For it seemed to me, and I think to him, that it was from that sexual tension between us, admitted now and understood, but not assuaged, that the great and sudden assurance of friendship between us rose: a friendship so much needed by us both in our exile, and already so well proved in the days and nights of our bitter journey, that it might as well be called, now as later, love. But it was from the difference between us, not from the affinities and likenesses, but from the difference, that that love came; and it was itself the bridge, the only bridge, across what divided us.

Difference, then — between races, between genders, between individuals — is not a thing to be erased or denied, but a place to live upon, and the only ground for life and for love.

On the one hand, Le Guin’s alternative to imperialism — basically, love one another — seems too easy, or even glib. The Ekumen is — like that old Federation — simply too good to be true. Certainly, the history of the U.S. seems to caution pretty strongly against believing empires when they say that they are only empiring for the good of those empired.

And Genly Ai himself seems too good by half. His sexual abstention, which gives the pivotal scene above much of its force, seems hard to credit when looked at more than cursorily. He has, supposedly, been on Gethen for more than a year; he’s planning to be there for much longer; he does not seem to be intimate with anyone back on his home planet, or with his colleagues circling in stasis in the ship above. Has he just decided to never have sex again for the rest of his life — or at the least for many years? That’s a bit hard to swallow, especially given the history of imperialism and sexuality on the one hand, and the taboo-less ease of sex in the Gethenien culture on the other. What’s even harder to credit is the fact that throughout the entire book, Genly basically never expresses any sexual desire; not for the Getheniens around him, not for anyone in his past, not looking forward to the future. He is preternaturally continent. Le Guin — like Genly himself — seems to feel that not only gender, but sex, must to be verboten if difference is not to result in violence.

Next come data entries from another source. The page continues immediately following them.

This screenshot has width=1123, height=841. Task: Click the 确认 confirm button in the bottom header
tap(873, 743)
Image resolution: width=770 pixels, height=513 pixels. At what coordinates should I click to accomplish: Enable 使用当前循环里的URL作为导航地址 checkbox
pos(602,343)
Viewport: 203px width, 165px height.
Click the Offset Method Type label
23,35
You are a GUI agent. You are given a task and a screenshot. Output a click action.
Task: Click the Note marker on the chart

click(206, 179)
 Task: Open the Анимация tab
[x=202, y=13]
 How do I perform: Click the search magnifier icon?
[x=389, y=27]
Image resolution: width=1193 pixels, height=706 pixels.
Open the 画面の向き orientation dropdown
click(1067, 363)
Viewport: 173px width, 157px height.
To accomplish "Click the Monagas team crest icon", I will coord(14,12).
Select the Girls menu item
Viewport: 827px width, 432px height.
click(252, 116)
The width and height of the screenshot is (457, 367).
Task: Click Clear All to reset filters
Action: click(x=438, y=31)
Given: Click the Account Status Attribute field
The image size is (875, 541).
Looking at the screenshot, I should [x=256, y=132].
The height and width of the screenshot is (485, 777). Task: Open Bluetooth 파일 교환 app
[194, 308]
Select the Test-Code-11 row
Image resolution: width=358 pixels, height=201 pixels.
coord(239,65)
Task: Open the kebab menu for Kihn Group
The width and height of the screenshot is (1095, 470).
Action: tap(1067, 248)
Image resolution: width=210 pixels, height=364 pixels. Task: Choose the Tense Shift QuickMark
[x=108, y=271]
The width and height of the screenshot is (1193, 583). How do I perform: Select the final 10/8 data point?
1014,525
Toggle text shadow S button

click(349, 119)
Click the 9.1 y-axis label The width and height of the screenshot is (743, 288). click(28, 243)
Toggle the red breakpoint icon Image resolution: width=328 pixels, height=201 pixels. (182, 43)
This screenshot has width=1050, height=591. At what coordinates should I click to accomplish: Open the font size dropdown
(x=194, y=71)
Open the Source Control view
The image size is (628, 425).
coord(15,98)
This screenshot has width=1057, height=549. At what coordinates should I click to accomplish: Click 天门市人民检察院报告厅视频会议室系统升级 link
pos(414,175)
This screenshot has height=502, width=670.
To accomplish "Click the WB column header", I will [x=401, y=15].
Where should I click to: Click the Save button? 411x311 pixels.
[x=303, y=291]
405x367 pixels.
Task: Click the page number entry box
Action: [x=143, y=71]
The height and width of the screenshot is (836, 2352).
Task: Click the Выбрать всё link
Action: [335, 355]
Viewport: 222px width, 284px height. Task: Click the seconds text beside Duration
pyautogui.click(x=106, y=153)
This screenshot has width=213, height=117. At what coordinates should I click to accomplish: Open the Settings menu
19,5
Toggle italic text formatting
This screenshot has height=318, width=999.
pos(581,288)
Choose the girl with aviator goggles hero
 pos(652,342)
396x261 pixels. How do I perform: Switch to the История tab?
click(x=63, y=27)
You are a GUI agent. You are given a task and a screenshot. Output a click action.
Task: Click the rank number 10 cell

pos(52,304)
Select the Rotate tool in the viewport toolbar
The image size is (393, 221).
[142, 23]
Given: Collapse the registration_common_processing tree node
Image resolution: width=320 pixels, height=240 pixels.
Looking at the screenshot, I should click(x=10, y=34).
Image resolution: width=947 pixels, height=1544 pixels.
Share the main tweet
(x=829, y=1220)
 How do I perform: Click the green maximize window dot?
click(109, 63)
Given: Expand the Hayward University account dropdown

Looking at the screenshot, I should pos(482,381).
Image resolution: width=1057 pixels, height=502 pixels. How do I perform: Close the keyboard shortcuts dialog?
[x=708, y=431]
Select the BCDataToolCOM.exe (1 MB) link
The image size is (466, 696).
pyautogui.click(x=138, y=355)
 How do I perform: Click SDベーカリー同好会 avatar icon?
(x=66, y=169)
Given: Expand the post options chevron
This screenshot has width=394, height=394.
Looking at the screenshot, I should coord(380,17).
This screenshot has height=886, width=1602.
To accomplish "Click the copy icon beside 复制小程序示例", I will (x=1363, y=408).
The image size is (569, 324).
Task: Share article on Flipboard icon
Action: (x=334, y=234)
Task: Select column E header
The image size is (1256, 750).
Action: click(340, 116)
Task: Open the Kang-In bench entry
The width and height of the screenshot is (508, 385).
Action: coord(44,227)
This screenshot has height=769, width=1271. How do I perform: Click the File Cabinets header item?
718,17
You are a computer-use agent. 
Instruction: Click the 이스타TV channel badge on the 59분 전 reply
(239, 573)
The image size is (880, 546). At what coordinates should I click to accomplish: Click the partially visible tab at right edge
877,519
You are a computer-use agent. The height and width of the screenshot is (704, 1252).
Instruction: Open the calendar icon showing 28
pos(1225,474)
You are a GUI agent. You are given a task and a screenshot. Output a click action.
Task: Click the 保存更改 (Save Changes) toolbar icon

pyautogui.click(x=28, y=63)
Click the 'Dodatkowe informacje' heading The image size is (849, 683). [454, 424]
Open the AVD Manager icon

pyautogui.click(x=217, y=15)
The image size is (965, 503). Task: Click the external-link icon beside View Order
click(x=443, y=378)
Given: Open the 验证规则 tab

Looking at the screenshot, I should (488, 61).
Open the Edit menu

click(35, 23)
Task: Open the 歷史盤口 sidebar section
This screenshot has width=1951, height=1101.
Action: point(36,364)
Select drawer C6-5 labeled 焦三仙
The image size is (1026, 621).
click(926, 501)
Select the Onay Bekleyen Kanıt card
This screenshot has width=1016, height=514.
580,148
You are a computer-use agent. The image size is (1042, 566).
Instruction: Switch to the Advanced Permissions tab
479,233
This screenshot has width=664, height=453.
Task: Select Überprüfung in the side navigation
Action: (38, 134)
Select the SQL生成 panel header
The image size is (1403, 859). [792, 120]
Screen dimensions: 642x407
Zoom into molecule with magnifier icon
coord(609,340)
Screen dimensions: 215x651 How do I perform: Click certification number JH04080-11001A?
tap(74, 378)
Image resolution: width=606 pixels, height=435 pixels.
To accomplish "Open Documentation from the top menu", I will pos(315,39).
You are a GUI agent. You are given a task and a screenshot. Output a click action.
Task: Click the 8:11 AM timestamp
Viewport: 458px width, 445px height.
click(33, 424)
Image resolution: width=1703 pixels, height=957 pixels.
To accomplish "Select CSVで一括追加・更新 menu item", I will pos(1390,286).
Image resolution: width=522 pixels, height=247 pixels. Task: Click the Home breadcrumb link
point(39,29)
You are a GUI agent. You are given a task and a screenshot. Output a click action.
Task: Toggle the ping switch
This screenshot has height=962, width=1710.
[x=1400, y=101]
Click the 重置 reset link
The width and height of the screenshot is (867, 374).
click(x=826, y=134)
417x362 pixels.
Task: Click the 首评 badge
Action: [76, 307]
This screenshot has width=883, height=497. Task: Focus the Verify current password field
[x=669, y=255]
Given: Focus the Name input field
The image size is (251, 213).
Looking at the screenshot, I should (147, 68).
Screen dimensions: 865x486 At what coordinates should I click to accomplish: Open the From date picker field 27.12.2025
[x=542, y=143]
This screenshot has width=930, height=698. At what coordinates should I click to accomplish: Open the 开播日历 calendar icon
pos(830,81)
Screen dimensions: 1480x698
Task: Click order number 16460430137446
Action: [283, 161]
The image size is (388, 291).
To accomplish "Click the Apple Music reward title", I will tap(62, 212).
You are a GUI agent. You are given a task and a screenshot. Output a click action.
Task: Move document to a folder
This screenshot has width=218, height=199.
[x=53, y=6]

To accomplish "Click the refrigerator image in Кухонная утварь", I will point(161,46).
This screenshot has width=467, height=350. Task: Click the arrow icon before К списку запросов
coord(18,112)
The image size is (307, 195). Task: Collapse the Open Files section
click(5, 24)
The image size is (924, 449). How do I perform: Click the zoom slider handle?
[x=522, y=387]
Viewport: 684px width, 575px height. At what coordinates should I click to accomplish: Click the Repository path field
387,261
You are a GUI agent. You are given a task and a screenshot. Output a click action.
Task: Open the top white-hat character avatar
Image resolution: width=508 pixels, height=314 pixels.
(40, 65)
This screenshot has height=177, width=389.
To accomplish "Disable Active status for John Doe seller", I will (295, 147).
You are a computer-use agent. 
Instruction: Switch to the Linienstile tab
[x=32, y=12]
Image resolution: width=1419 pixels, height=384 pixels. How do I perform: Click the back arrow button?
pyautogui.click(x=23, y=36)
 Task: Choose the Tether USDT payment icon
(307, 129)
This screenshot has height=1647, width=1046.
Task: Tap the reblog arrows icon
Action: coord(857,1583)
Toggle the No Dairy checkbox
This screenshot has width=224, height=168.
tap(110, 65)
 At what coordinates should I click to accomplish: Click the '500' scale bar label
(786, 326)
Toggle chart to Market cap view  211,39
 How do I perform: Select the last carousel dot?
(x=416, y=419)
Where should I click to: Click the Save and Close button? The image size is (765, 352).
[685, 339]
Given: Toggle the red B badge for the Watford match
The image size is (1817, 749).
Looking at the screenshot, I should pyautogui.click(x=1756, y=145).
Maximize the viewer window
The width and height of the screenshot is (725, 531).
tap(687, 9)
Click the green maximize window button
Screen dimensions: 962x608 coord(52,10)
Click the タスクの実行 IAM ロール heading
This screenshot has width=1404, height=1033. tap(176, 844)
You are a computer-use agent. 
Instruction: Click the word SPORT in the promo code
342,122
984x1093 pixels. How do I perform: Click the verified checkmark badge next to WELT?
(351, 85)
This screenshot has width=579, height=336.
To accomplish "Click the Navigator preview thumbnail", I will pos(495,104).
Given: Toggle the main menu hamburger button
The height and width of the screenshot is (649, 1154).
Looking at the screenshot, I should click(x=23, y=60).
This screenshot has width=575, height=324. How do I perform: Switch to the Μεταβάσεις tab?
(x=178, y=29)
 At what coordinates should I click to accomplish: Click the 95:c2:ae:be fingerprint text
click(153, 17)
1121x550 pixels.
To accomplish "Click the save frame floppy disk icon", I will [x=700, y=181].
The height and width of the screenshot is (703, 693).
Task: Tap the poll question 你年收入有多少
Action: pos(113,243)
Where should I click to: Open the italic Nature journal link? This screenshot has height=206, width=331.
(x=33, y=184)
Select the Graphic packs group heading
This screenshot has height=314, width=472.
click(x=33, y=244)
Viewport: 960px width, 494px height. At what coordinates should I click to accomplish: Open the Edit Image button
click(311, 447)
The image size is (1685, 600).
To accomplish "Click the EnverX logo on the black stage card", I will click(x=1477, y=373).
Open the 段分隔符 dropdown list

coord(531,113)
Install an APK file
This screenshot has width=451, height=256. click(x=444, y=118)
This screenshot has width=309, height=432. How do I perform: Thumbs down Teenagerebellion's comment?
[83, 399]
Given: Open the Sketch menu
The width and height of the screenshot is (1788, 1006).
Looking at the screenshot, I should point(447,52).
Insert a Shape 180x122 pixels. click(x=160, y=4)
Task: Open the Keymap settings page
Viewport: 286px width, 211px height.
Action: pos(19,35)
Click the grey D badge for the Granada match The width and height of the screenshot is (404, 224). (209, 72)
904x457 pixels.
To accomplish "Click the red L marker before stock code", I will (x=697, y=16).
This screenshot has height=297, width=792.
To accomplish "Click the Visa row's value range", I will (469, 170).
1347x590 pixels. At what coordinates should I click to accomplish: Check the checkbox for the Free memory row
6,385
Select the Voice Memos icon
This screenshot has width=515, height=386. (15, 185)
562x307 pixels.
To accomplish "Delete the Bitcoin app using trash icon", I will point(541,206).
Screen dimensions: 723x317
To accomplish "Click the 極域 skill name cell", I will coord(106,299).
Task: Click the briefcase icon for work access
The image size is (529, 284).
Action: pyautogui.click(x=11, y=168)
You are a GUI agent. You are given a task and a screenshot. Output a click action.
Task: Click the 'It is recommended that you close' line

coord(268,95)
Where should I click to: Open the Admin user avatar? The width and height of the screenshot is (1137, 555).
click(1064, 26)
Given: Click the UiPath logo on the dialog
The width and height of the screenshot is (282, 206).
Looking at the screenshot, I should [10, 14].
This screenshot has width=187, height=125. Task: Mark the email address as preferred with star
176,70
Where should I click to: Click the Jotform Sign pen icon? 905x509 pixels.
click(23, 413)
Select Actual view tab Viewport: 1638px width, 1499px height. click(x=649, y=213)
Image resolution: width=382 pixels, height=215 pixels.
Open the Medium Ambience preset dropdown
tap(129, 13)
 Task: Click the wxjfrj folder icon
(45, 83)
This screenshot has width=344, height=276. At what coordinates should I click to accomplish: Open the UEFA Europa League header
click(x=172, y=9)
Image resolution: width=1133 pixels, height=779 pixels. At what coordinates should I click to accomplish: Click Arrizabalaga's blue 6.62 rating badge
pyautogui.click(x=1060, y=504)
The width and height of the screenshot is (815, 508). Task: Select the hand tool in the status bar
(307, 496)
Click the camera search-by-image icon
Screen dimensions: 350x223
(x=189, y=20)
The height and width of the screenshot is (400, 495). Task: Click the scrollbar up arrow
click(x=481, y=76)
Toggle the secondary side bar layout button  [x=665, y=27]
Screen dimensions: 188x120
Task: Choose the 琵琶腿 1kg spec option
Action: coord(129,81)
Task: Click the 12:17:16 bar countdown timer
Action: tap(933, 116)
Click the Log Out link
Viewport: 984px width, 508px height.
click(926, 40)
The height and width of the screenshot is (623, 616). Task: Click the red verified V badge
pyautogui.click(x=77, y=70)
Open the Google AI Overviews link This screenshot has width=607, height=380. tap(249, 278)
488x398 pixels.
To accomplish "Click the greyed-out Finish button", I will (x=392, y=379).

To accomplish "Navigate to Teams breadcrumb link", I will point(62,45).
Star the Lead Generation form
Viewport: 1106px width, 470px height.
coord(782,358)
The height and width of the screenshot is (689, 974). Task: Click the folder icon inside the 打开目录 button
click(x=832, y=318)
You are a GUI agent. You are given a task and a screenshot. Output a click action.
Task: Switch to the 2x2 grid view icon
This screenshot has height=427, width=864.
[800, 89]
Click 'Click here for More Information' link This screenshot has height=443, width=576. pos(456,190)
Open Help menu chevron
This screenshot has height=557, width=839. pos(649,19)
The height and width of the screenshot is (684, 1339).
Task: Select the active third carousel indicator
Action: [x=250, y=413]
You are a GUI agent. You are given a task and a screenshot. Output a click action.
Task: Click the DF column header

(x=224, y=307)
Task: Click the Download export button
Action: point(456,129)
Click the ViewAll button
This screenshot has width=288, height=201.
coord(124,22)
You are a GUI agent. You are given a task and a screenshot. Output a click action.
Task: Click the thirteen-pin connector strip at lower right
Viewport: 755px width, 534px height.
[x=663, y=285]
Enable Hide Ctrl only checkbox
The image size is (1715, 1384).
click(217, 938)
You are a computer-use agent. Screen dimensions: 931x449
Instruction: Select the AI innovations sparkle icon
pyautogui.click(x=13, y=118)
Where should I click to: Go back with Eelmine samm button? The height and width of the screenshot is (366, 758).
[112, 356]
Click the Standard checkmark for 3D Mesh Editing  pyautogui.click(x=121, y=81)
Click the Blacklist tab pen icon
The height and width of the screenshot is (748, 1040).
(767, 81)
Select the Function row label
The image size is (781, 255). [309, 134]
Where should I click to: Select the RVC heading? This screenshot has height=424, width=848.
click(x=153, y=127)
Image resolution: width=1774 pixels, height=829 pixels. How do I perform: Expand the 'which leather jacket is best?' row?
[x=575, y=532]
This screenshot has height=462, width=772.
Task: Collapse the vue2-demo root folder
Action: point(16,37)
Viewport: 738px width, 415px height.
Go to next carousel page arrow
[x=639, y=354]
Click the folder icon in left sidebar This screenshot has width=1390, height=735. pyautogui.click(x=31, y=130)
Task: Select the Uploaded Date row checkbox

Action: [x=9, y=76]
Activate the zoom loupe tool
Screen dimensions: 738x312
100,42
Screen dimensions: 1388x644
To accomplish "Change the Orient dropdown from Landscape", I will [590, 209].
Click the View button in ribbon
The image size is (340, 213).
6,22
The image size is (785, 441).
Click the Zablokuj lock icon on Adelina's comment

But even with those caveats, Left Hand of Darkness still manages something pretty rare at the time, and I think rare still — a sci-fi cross-cultural friendship which feels both genuinely cross-cultural, and genuinely like friendship. And, the book suggests, one of the greatest gifts of that friendship, or that difference, is to give you a sense of your own difference or individuality. There’s a lovely moment in the book when Genly Ai suddenly sees his own masculinity — his competitiveness, his investment in his own strength, his honor — from the vantage of his relationship with Estraven, as a cultural construct, a burden, even, that he can put down if he chooses. And there is also the moment when we get Estraven’s view of him.

There is a frailty about him. He is all unprotected, exposed, vulnerable, even to his sexual organ, which he must carry always outside himself; but he is strong, unbelievably strong. I am not sure he can keep hauling any longer than I can, but he can haul harder and faster than I — twice as hard…. To match his frailty and strength, he has a spirit easy to despair and quick to defiance: a fierce, impatient courage. This slow, hard crawling work we have been doing these days wears him out in body and will, so that if he were one of my race I should think him a coward, but he is anything but that; he has a ready bravery I have never seen the like of.

This is certainly about Genly Ai in particular, as an individual — but it’s also about his masculinity, which is, in Estraven’s eyes, not foolish or violent, but vulnerable and strong and gallant. Le Guin refuses a story in which the colonizers are evil and must be erased, just as she refuses one in which the colonized are barbarians and must be erased. Rather, she suggests, when you erase the other you erase yourself; what eyes can see you if you poke out everyone else’s eyes? The Left Hand of Darkness may not be convincing in every respect, but it is, at the very least, a useful reminder that difference is the basis, not just of genocide, but of love as well.